Extracted DNA from water filters collected during Summer 2010 from various locations using the DNeasy Kit. Based on extraction methodology tests (see 20111221), filter were each cut into ~13 strips and placed in a 1.5mL snap cap tube containing 400uL of Buffer AL and 50uL of Proteinase K. The volumes of both reagents are double the kit recommendation. Samples were vortexed thoroughly and incubated at 56C O/N. After incubation, 400uL (twice the volume in the Qiagen protocol) of 100% EtOH was added to each tube and vortexed thoroughly. The kit protocol was followed for the remainder of the procedure. Samples were eluted with 100uL of Buffer AE and stored @ 4C. Spreadsheet indicating which samples were extracted is here.

DNA Extractions Comparisons – Test Water Filters

Trying out the following modifications to the filters to potentially improve extraction efficiency:

  1. 3rds (three tubes per filter; labeled as C0, C10, C100)

Each tube received twice the recommended volume of Buffer AL (400uL) and twice the recommend volume of Proteinase K. Samples were vortexed for ~30s and then incubated O/N @ 56C. Same samples were then combined into a single tube and passed through a Qiagen column. Samples were then processed according to the manufacturer’s protocol and eluted with 100uL of Buffer AE. Samples were then spec’d on the Teacan plate reader, along with the test water filter extractions from 20111212, using 100uL Pico Green solution (a 1:200 dilution of stock Pico Green in 1x Low TE Buffer) in each well and 1uL of template in each well.

Samples were then stored in Sam’s 4C Box.

Results:

Raw fluorescence readings, plate layout, and sample concentrations are here.

Standard Curve

y = 1807.1x + 2428.3

d = 98.525

r = 0.99997

Quick summary of results: No method appears to better than any of the others, as they all have very similar concentrations at each respective dilution. However, cutting the filter into halves is fastest when it comes to processing. Will qPCR to assess if there are noticeable differences between extraction methods at the molecular level.

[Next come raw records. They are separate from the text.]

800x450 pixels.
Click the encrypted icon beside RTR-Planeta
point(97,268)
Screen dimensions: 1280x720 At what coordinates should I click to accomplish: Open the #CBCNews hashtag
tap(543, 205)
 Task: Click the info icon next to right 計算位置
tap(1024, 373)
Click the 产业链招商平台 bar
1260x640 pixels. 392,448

DNA Extractions Comparison – Test Water Filters

Trying out the following modifications to the filters to potentially improve extraction efficiency:

  1. Strips (single tube per filter; labeled as A0, A10, A100)

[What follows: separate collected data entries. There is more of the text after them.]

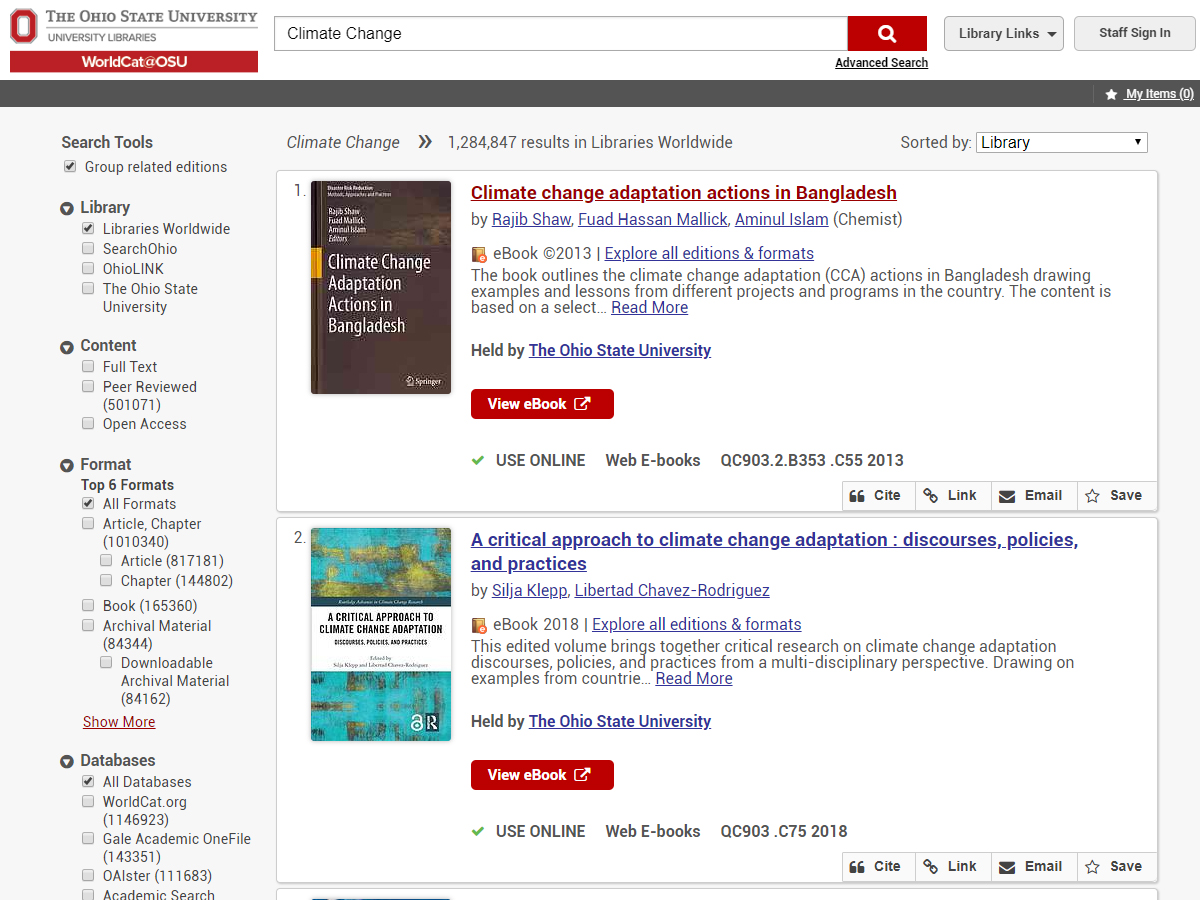Copy link for the first result
This screenshot has height=900, width=1200.
point(950,496)
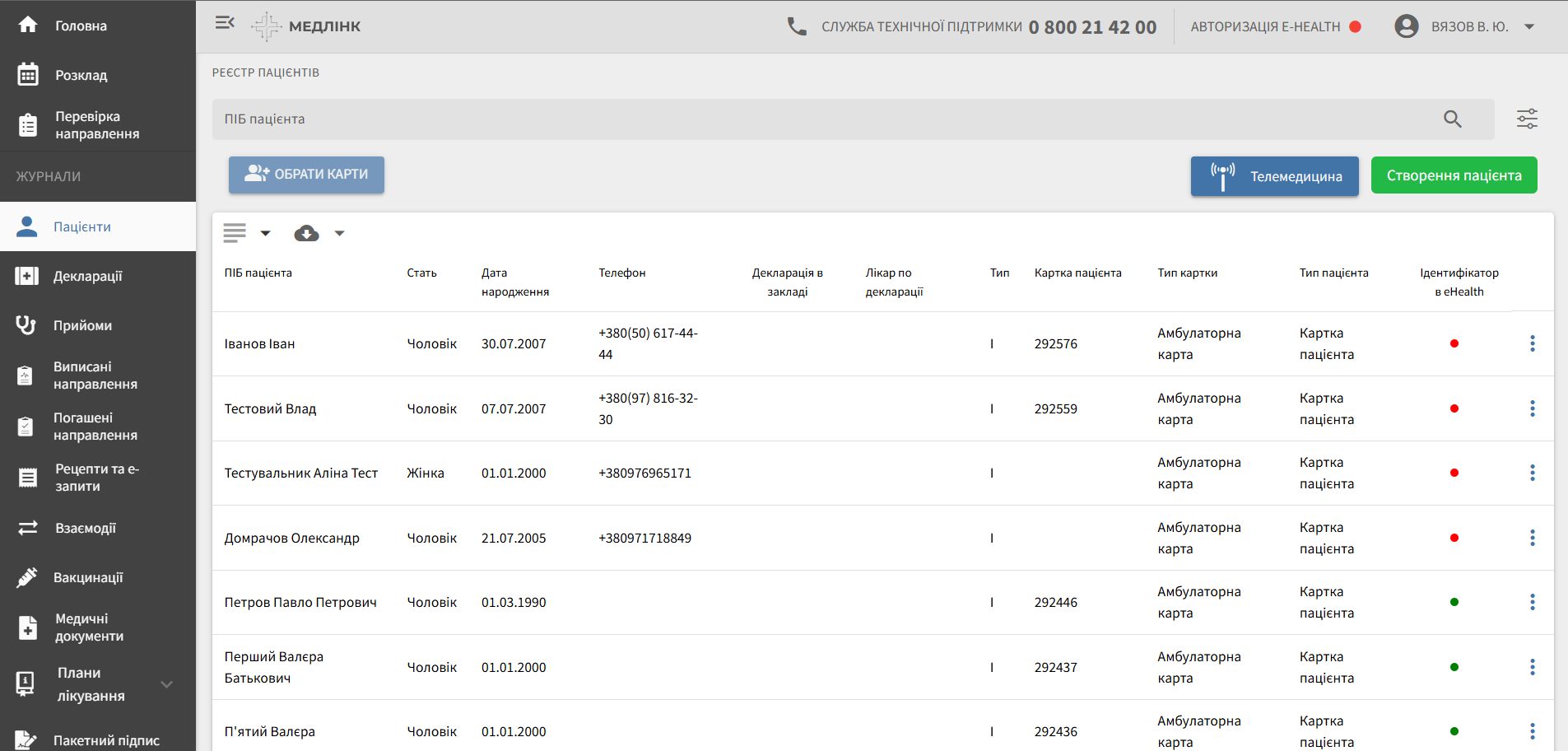The image size is (1568, 751).
Task: Expand the Плани лікування sidebar section
Action: pyautogui.click(x=166, y=684)
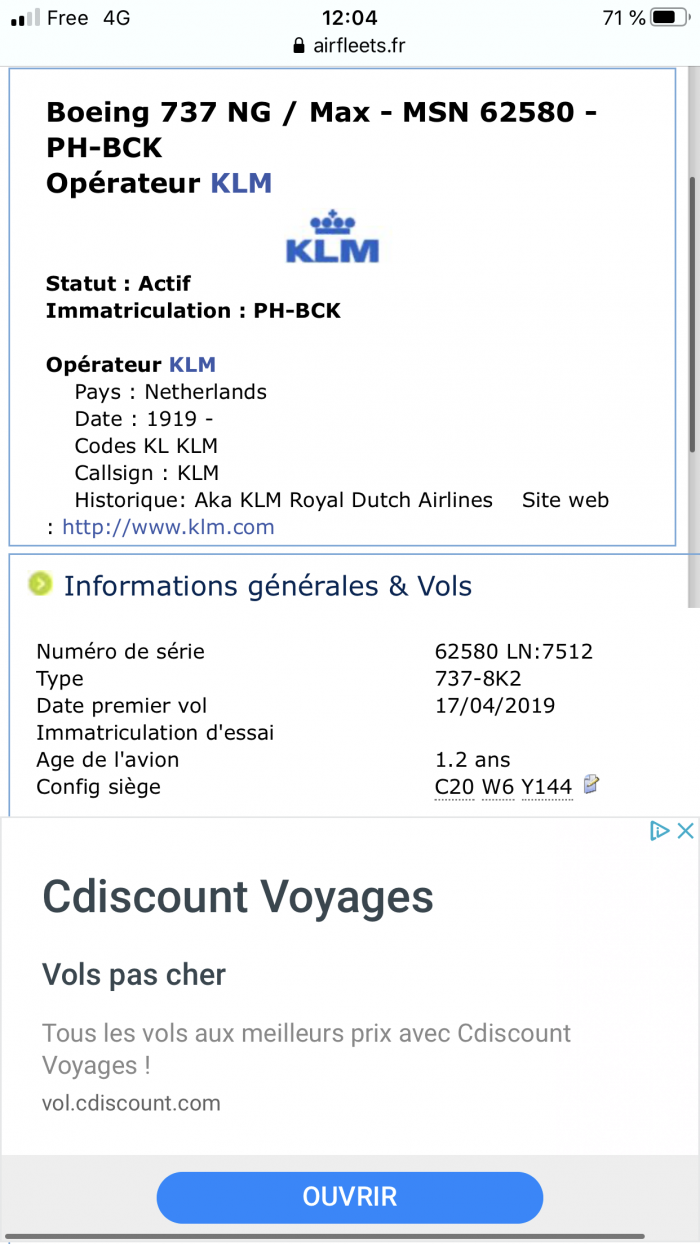The height and width of the screenshot is (1244, 700).
Task: Close the ad with the X icon
Action: click(x=685, y=830)
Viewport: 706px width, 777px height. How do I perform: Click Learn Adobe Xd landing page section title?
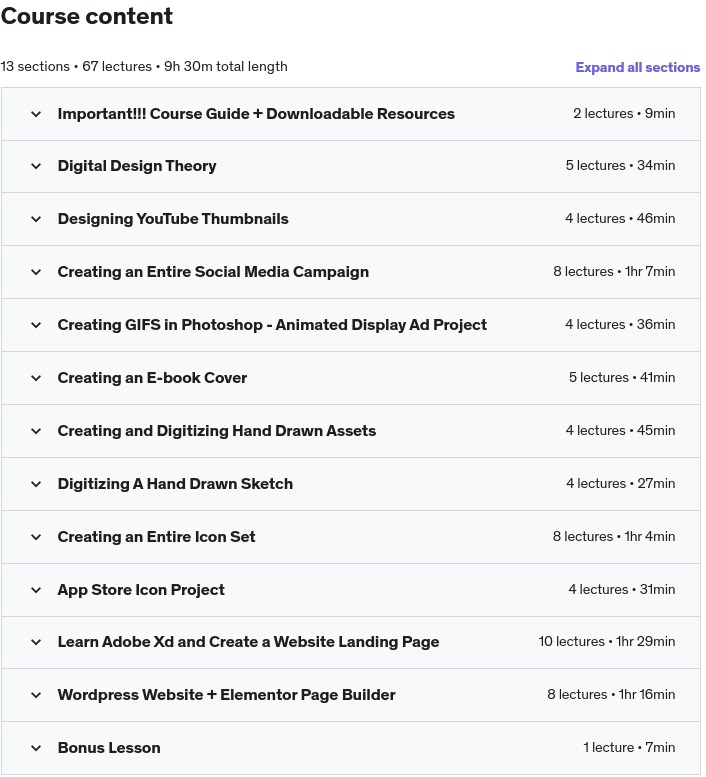248,642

  2. Halves (two tubes per filter; labeled as B0, B10, B100)

All tubes were 1.5mL snap cap tubes. Each tube received twice the recommended volume of Buffer AL (400uL) and twice the recommend volume of Proteinase K. Samples were vortexed for ~30s and then incubated O/N @ 56C. Same samples were then combined into a single tube and passed through a Qiagen column. Samples were then processed according to the manufacturer’s protocol and eluted with 100uL of Buffer AE.

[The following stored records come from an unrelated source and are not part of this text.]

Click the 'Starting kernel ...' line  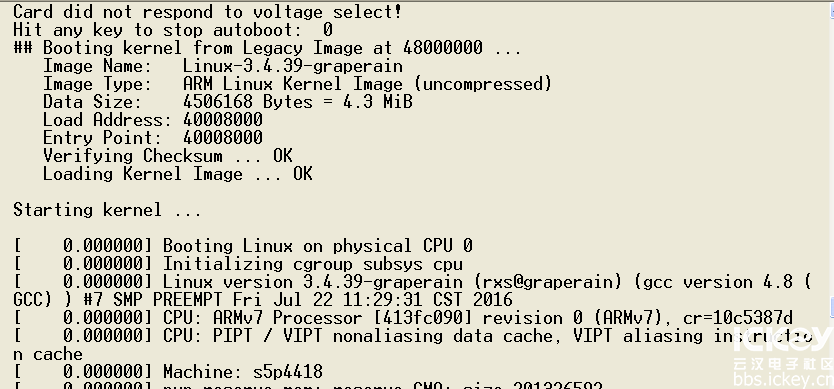click(x=107, y=210)
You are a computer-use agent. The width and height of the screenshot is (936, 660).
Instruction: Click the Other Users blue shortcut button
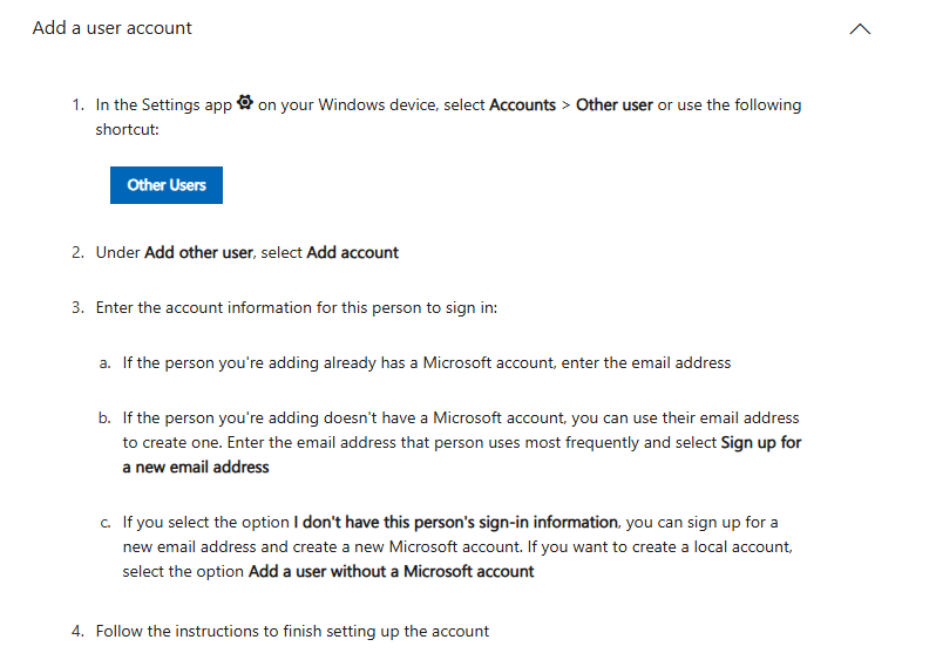[x=166, y=184]
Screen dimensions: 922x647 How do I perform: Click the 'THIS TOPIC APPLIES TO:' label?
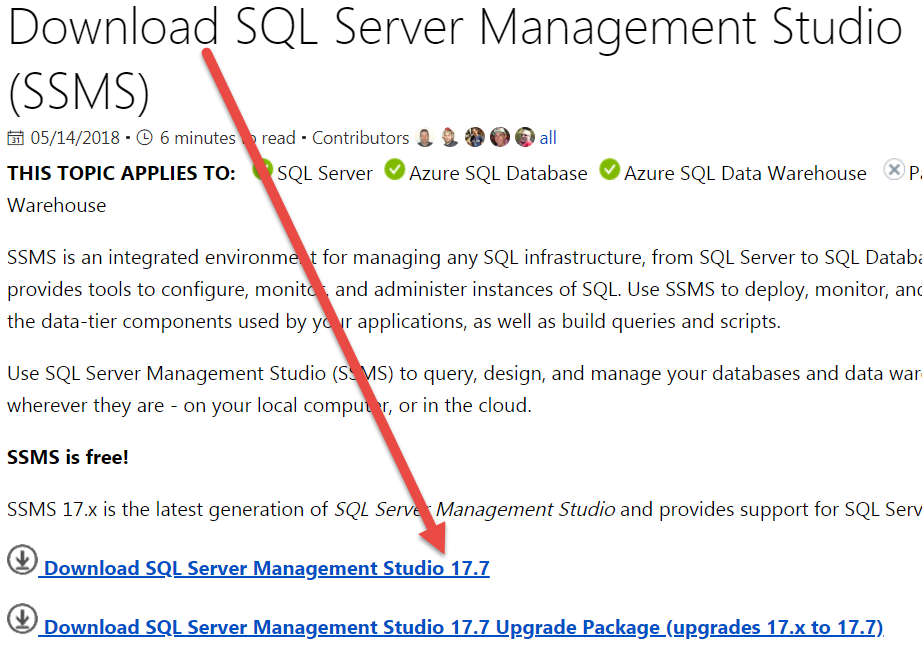[x=121, y=173]
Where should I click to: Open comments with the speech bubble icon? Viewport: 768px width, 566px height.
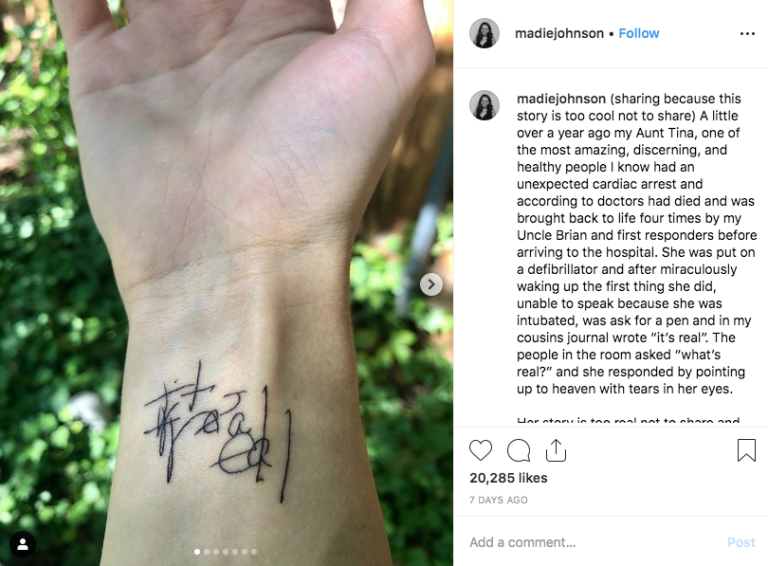coord(518,450)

Samples were then stored in Sam’s 4C Box. Samples will be quantified once I perform a third extraction method.

DNA Extractions – Water Filters from Summer 2010

Extracted DNA from water filters collected during Summer 2010 from various locations using the DNeasy Kit. Samples were eluted with 100uL of Buffer AE and stored @ 4C. Spreadsheet indicating which samples were extracted is here. Samples were quantified on 20111129 using 1uL of template, in 100uL of PicoGreen solution prepared in Low TE. After a few tries, a “low curve” was required to be used to accurately quantify the DNA in these samples.

Results:

y = 4010.4x + 4324.8

d = 115.35

r = 0.99997

Plate layout and average concentration of samples is here.